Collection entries

<<<<

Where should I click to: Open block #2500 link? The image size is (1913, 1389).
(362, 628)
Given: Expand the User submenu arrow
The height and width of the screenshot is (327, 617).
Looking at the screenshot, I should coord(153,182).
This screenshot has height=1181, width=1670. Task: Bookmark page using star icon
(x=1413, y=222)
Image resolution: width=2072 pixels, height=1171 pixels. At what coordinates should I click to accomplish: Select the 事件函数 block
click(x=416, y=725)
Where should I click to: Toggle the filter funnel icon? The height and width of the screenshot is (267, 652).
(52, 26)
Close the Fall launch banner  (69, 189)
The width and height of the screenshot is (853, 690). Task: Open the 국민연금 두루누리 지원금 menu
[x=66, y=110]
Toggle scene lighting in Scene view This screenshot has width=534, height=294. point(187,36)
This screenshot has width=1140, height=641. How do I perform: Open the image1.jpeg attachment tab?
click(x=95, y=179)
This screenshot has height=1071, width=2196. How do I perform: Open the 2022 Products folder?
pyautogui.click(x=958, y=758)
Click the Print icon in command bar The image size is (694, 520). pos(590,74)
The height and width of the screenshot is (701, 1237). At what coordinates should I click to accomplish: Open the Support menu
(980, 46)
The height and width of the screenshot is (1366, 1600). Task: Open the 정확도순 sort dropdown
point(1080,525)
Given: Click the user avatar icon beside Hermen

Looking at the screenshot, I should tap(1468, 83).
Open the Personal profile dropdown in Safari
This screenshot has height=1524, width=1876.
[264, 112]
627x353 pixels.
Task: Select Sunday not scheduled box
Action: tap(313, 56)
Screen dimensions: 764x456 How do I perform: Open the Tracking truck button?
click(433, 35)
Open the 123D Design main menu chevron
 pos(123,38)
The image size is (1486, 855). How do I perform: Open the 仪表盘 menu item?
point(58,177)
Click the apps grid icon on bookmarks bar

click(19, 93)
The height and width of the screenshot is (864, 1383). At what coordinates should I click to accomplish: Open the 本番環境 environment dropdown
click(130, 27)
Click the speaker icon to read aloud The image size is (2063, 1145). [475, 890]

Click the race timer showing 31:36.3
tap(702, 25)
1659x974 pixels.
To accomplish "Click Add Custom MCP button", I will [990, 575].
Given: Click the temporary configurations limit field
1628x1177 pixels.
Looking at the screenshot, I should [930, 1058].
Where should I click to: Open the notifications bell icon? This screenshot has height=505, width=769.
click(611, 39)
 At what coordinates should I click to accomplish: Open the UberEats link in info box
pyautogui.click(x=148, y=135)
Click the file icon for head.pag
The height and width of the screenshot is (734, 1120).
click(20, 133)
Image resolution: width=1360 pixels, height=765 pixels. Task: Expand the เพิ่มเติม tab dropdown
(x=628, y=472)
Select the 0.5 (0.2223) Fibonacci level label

>>>>

The response should be an exact copy of all the records above.

● Response area:
Where should I click to: Open block #2500 link? The image size is (1913, 1389).
(362, 628)
Given: Expand the User submenu arrow
The height and width of the screenshot is (327, 617).
Looking at the screenshot, I should coord(153,182).
This screenshot has height=1181, width=1670. Task: Bookmark page using star icon
(x=1413, y=222)
Image resolution: width=2072 pixels, height=1171 pixels. At what coordinates should I click to accomplish: Select the 事件函数 block
click(x=416, y=725)
Where should I click to: Toggle the filter funnel icon? The height and width of the screenshot is (267, 652).
(52, 26)
Close the Fall launch banner  (69, 189)
The width and height of the screenshot is (853, 690). Task: Open the 국민연금 두루누리 지원금 menu
[x=66, y=110]
Toggle scene lighting in Scene view This screenshot has width=534, height=294. point(187,36)
This screenshot has width=1140, height=641. How do I perform: Open the image1.jpeg attachment tab?
click(x=95, y=179)
This screenshot has height=1071, width=2196. How do I perform: Open the 2022 Products folder?
pyautogui.click(x=958, y=758)
Click the Print icon in command bar The image size is (694, 520). pos(590,74)
The height and width of the screenshot is (701, 1237). At what coordinates should I click to accomplish: Open the Support menu
(980, 46)
The height and width of the screenshot is (1366, 1600). Task: Open the 정확도순 sort dropdown
point(1080,525)
Given: Click the user avatar icon beside Hermen

Looking at the screenshot, I should tap(1468, 83).
Open the Personal profile dropdown in Safari
This screenshot has height=1524, width=1876.
[264, 112]
627x353 pixels.
Task: Select Sunday not scheduled box
Action: tap(313, 56)
Screen dimensions: 764x456 How do I perform: Open the Tracking truck button?
click(433, 35)
Open the 123D Design main menu chevron
 pos(123,38)
The image size is (1486, 855). How do I perform: Open the 仪表盘 menu item?
point(58,177)
Click the apps grid icon on bookmarks bar

click(19, 93)
The height and width of the screenshot is (864, 1383). At what coordinates should I click to accomplish: Open the 本番環境 environment dropdown
click(130, 27)
Click the speaker icon to read aloud The image size is (2063, 1145). [475, 890]

Click the race timer showing 31:36.3
tap(702, 25)
1659x974 pixels.
To accomplish "Click Add Custom MCP button", I will [990, 575].
Given: Click the temporary configurations limit field
1628x1177 pixels.
Looking at the screenshot, I should [930, 1058].
Where should I click to: Open the notifications bell icon? This screenshot has height=505, width=769.
click(611, 39)
 At what coordinates should I click to accomplish: Open the UberEats link in info box
pyautogui.click(x=148, y=135)
Click the file icon for head.pag
The height and width of the screenshot is (734, 1120).
click(20, 133)
Image resolution: width=1360 pixels, height=765 pixels. Task: Expand the เพิ่มเติม tab dropdown
(x=628, y=472)
Select the 0.5 (0.2223) Fibonacci level label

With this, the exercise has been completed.